Students prepared ahead for specific overseas project research and then go to one of 46 locations with a team to work exclusively on a real problem solution. It works very well for engineering majors. it is typically done in the Junior year.
@Engineer80 Not exactly. It’s true that California professional licensing boards have a reputation for unusual flexibility when it comes to educational requirements – but they have also a reputation for unusual rigor when it comes to examination requirements.
For example, any lawyer will tell you that California Bar Exam is one of the most difficult in the country – many would call it the hardest. California also has tougher Civil PE exam requirements than other states (in practice, most PEs are civils). California uses the same FE and Civil PE exams as other states – but California also requires civils to pass a state-specific exam on surveying, plus a particularly difficult state-specific exam on seismic design. PEs from other states routinely complain about the difficulty of getting licensed in CA; you can’t get reciprocity for civil practice unless you pass the civil PE exam specifically, plus you have to pass the CA-specific surveying and seismic exams.
Furthermore, if you want a CA geotechnical license, that’s another 8-hour exam on top of the civil PE license. If you want a structural license, then that’s a 16-hour exam on top of the civil PE license. A California structural engineering license requires 37 hours of examinations total, and is probably the single hardest professional engineering license to obtain in the US. Yes, you could theoretically qualify for it with a non-ABET degree, but this is uncommon in practice.
Seems like the most likely way that could happen is if an immigrant with a non-US BS in civil engineering (not accredited by ABET or a mutually recognized accreditor listed at http://www.ieagreements.org/accords/washington/signatories/ or http://www.abet.org/global-presence/mutual-recognition-agreements/engineering-bilateral-engineers-canada/ ), possibly with an MS or PhD in the US (not generally ABET accredited), wants to get a PE license.

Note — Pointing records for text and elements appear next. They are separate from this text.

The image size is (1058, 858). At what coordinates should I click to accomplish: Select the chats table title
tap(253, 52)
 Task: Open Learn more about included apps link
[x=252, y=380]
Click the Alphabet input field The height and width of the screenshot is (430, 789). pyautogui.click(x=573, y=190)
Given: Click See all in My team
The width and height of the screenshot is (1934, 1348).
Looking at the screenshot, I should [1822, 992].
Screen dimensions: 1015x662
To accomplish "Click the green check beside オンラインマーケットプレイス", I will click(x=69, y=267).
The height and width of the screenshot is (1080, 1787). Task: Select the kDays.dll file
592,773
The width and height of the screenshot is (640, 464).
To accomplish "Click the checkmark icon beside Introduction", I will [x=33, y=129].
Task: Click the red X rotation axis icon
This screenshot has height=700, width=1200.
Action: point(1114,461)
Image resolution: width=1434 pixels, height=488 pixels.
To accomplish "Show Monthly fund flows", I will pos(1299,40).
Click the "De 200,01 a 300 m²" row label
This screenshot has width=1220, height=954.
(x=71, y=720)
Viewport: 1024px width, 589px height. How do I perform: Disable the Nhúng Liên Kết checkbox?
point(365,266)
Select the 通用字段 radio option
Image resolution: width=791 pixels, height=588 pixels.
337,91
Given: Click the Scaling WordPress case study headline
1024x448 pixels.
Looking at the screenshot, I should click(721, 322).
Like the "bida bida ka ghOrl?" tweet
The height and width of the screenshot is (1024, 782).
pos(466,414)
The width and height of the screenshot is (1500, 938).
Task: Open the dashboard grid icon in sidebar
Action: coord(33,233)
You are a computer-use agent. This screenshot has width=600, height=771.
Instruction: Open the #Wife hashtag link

Actually, California (and certain other states) will allow you to sit for the state bar exam if you’ve never attended law school at all.
in the 19th Century, most people qualified as lawyers through apprenticeship (i.e. years of work experience under a lawyer or judge), rather than by going to a school. The apprenticeship pathway is still on the books in some states. It’s not commonly used in practice, but the people who manage to succeed by this route tend to be pretty good. In Vermont, one of the sitting justices on the state Supreme Court (Hon. Skoglund) never went to law school.
Similarly, you could get a PE license in California without any engineering degree (accredited or unaccredited) if you had years of relevant work experience under PEs. Again, this is not a common route to the PE, but I know a science PhD who did it after years of work at an engineering consulting firm. He has a very strong academic background in science, but has literally never taken a formal class in engineering.
As for study abroad, Georgia Tech (and I have to believe others as well) has their own campus in France. Students take engineering classes there, plus more commonly take some of their required humanities courses. Study abroad generally does not mess with their sequencing, and doesn’t add years to the degree (though many GT students go more than 4 for other reasons). Don’t automatically assume that engineers can’t study abroad like anyone else.
SMU sounds exactly like a type of institution for you worth a look.